**節選文字**
- - - - -

美這一輪穿梭外交的背後,主要是拉攏盟國,就“應對中國威脅”對對表。既然中國已經被定義成美國21世紀最大的地緣政治考驗,是美國最嚴峻的競爭者,是唯一在經濟、軍事、科技等領域可能挑戰美國利益和國際秩序的國家,美國聯合盟國應對這個挑戰也是符合其戰略邏輯的。
阿拉斯加的會晤還未登場,中美雙方的輿論戰提前打響。中國將此定位為“戰略對話”,而布林肯則否認這次對話的性質,強調能否進行繼續接觸,取決於中國在回應美國關切方面有沒有實質性動作。與此同時,美國安會印太事務協調員坎貝爾在接受澳洲媒體採訪時表示,“在盟國受到經濟脅迫沒有得到改善之前,美國不打算改善中美關係”,所有這些表態似在變相為中美合作設置條件,為阿拉斯加高層會晤增加美方的籌碼。
21世紀是太平洋的世紀,沒有一位戰略家會否認這一點。連英國首相約翰遜也把“向印太傾斜”作為英國未來的外交戰略重點。早在100多年前,美國“海權論”始作俑者馬漢將軍就曾預言,未來的太平洋將會由美、日、德、英四國所主導,但歷史並沒有按照馬漢的設想去演進,但太平洋“四邊形”的概念時不時冒出來。無論是美國當下熱衷的“四邊安全機制”還是日本前首相安倍的“民主菱形”構想,都帶有強烈的地緣政治色彩,中國毫無懸念地成為美日澳印四國夾擊的唯一目標。
回顧“四邊安全機制”的演變歷程,可以清晰地看到,這個機制的成長伴隨著中國崛起的全過程。“四邊機制”始於2004年的印度洋海嘯,最初的功能是應對人道主義危機,但在時任日本首相安倍晉三的積極推動之下,於2007年變成了外交對話論壇。安倍2006年第一次組閣的時候就提出,以價值觀外交為紐帶,以自由與繁榮之弧為依託,打造“四國民主菱形”,安倍主張“召開日美印澳四國首腦或外長會談,與價值觀相同的國家一起探討合作,貢獻日本的力量”。隨著安倍的下野與時任澳洲總理陸克文退出該論壇及聯合軍演,“四邊機制”遭到擱置。安倍再次上台之後的2013年2月,提出了“俯瞰地球儀外交”,再次強調以價值觀為基礎,開展戰略性外交,以日美關係為基軸,深化與澳洲和印度、東盟等亞洲海洋國家之間的合作,與奧巴馬的“重返亞太”戰略遙相呼應。
但“四邊機制”的加速復活還是得力於特朗普。2017年11月四國簽署了《印太協議》,將司局級層面的討論常態化。2019年聯大期間,四國在紐約舉行了首次外長會議,“四邊機制”第一次上升到部際層面。而2020年10月在東京舉行了第二次外長對話。時任國務卿蓬佩奧直言不諱地表示,希望將這種形式“制度化”。2020年11月四國舉行了孟加拉灣“馬拉巴爾”軍事演習,這是澳洲在時隔13年之後再次加入軍演,增加了許多人的聯想空間,有關“亞洲小北約”之說也是見仁見智。

- - - - -

**資料集**

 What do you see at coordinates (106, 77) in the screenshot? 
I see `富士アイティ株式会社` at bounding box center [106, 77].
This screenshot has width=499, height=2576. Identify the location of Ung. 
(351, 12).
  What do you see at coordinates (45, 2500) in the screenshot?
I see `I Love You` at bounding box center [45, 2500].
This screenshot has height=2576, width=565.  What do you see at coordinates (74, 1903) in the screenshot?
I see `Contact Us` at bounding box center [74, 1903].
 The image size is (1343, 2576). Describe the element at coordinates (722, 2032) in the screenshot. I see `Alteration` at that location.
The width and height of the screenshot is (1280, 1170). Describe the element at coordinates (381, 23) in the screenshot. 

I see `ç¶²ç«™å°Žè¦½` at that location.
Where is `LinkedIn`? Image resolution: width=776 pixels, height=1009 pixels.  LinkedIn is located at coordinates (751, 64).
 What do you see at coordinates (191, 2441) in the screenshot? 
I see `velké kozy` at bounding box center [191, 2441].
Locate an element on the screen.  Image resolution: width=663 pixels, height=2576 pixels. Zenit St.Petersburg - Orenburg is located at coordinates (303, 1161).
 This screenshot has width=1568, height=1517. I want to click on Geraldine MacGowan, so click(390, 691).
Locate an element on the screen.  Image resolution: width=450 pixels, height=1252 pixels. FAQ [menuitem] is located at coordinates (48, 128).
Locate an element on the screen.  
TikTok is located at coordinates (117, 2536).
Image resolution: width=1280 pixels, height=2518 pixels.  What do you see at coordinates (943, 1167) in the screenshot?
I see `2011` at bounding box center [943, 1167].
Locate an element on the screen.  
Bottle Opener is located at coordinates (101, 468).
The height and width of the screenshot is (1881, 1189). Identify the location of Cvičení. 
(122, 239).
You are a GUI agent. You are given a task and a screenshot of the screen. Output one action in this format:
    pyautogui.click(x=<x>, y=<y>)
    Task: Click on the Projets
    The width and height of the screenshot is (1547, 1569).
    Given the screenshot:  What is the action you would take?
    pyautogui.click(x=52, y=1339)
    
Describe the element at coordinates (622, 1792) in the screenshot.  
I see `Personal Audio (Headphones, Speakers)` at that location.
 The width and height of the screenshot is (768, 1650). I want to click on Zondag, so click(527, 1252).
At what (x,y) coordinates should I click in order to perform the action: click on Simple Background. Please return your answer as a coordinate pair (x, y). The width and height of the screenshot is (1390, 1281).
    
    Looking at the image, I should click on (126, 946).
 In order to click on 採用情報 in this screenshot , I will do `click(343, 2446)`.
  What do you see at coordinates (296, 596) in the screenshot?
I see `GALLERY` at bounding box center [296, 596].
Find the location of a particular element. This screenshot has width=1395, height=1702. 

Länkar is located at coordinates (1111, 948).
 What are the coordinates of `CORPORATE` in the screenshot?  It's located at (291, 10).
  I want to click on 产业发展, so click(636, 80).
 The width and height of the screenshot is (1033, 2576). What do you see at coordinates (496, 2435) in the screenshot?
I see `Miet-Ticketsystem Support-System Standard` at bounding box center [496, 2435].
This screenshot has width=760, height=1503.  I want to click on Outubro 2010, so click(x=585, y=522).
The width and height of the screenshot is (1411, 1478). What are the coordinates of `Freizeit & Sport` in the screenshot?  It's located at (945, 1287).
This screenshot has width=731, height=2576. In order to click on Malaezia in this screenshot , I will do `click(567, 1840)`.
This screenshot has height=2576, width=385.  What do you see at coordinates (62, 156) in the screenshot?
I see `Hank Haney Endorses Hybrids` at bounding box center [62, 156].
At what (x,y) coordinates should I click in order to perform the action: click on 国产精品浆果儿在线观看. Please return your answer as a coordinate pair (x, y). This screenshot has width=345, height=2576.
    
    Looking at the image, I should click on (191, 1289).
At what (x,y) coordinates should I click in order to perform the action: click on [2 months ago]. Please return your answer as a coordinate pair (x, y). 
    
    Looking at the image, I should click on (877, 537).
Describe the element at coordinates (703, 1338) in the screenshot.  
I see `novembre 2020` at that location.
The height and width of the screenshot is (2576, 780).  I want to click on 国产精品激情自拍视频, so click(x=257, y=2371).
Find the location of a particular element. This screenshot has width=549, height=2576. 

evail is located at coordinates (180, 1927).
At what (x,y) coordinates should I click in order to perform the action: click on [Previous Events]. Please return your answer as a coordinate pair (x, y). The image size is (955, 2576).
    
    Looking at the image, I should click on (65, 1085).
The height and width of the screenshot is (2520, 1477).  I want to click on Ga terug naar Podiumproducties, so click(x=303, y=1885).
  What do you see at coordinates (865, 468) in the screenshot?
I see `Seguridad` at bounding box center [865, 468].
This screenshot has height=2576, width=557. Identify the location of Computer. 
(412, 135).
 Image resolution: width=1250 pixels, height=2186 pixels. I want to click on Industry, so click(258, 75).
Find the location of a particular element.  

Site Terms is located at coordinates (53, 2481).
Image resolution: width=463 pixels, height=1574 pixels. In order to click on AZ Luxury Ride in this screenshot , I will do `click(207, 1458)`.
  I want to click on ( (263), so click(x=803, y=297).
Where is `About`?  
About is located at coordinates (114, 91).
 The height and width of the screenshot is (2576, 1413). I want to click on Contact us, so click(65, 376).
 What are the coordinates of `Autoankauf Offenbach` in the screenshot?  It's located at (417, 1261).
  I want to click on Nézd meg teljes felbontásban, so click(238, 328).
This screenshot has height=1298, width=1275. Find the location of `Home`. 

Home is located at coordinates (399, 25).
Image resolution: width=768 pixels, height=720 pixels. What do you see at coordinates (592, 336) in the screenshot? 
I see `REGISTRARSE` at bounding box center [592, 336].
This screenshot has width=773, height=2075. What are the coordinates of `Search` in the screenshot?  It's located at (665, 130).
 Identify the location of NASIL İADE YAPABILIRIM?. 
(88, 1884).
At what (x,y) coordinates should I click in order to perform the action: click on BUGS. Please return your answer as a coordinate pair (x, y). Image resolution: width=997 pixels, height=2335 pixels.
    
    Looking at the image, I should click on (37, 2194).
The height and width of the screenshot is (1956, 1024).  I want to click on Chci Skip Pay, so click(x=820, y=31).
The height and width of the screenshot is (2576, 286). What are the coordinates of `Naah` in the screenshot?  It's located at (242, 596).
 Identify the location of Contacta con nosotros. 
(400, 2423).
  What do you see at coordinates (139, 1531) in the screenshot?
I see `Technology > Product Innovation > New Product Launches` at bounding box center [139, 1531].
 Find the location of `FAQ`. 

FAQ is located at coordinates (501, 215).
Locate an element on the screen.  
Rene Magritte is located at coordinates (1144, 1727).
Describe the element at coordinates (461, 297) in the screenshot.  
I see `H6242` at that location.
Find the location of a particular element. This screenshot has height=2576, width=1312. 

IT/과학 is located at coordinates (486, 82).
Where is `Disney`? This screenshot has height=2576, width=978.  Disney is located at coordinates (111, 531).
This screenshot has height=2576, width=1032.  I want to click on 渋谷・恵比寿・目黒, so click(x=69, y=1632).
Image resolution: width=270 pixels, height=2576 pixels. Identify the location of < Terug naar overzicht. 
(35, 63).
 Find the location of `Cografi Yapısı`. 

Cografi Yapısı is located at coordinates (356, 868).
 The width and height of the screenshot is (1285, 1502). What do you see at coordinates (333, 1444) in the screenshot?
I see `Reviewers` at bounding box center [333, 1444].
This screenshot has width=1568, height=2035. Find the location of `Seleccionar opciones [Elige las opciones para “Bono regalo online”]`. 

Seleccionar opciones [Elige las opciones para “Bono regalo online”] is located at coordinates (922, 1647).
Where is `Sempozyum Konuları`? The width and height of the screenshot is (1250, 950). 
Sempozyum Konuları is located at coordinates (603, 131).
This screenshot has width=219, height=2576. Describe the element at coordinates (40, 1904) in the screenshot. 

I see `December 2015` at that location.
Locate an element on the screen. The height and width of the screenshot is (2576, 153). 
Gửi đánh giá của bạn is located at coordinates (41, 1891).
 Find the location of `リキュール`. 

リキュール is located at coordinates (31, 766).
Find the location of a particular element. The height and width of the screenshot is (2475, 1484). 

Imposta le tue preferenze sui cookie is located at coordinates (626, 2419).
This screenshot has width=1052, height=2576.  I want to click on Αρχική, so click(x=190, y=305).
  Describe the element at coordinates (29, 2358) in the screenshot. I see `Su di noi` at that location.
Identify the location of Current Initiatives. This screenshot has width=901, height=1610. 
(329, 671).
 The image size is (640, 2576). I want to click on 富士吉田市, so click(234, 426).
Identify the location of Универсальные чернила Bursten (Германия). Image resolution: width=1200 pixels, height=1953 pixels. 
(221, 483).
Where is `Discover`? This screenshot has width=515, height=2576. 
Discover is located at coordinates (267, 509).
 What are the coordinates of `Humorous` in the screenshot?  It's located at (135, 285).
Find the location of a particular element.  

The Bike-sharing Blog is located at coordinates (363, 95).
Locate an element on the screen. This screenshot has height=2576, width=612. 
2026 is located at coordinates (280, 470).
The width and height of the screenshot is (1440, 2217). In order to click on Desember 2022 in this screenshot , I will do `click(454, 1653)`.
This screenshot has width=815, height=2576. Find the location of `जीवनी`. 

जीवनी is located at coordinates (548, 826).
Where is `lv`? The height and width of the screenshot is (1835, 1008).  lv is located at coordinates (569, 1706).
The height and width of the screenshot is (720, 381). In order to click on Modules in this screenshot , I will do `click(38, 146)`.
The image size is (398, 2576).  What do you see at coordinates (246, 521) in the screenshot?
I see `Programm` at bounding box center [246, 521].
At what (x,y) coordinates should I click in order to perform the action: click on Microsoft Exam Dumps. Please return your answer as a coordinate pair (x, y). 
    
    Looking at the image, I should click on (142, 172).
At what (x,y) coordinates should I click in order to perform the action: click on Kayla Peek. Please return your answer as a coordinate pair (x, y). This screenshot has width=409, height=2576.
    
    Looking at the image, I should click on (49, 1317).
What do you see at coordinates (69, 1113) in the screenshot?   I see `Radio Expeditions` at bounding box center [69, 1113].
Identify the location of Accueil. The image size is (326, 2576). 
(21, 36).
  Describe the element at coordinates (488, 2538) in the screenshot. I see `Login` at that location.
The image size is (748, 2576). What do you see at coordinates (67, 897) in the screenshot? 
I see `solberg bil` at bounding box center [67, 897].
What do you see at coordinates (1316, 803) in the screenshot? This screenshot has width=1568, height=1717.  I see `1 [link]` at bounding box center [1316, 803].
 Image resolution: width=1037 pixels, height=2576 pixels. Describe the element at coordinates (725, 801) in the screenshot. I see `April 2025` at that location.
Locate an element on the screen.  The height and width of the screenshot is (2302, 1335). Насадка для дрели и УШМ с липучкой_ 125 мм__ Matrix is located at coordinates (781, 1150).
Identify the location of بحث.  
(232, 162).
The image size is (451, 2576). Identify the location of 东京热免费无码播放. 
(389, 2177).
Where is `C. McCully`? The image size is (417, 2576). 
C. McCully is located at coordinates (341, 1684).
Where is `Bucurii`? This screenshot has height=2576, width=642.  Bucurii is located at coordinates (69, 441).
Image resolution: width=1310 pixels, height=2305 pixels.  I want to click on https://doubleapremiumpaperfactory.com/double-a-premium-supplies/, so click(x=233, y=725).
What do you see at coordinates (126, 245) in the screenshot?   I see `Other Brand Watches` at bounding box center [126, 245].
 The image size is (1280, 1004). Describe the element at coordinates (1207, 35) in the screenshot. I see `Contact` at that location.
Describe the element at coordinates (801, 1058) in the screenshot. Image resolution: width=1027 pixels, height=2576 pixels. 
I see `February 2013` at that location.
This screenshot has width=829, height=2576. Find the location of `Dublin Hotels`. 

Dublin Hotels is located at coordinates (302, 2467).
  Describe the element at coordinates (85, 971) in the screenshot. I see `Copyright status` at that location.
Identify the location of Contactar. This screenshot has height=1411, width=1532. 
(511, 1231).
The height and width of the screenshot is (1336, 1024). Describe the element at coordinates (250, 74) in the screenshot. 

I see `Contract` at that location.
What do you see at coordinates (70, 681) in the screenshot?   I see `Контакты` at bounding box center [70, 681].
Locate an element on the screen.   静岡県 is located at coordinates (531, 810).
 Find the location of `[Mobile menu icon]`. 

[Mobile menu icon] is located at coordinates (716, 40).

- - - - -

**任務要求**
依節選文字最後一段,按時間順序列出“四邊機制”的每一項進展,並註明各自的時間。 這些資料與節選文字並無關聯。

**結果**
- 2017年11月:四國簽署《印太協議》,將司局級層面的討論常態化。
- 2019年聯大期間:四國在紐約舉行首次外長會議,“四邊機制”第一次上升到部際層面。
- 2020年10月:在東京舉行第二次外長對話。
- 2020年11月:四國舉行孟加拉灣“馬拉巴爾”軍事演習,澳洲時隔13年再次加入軍演。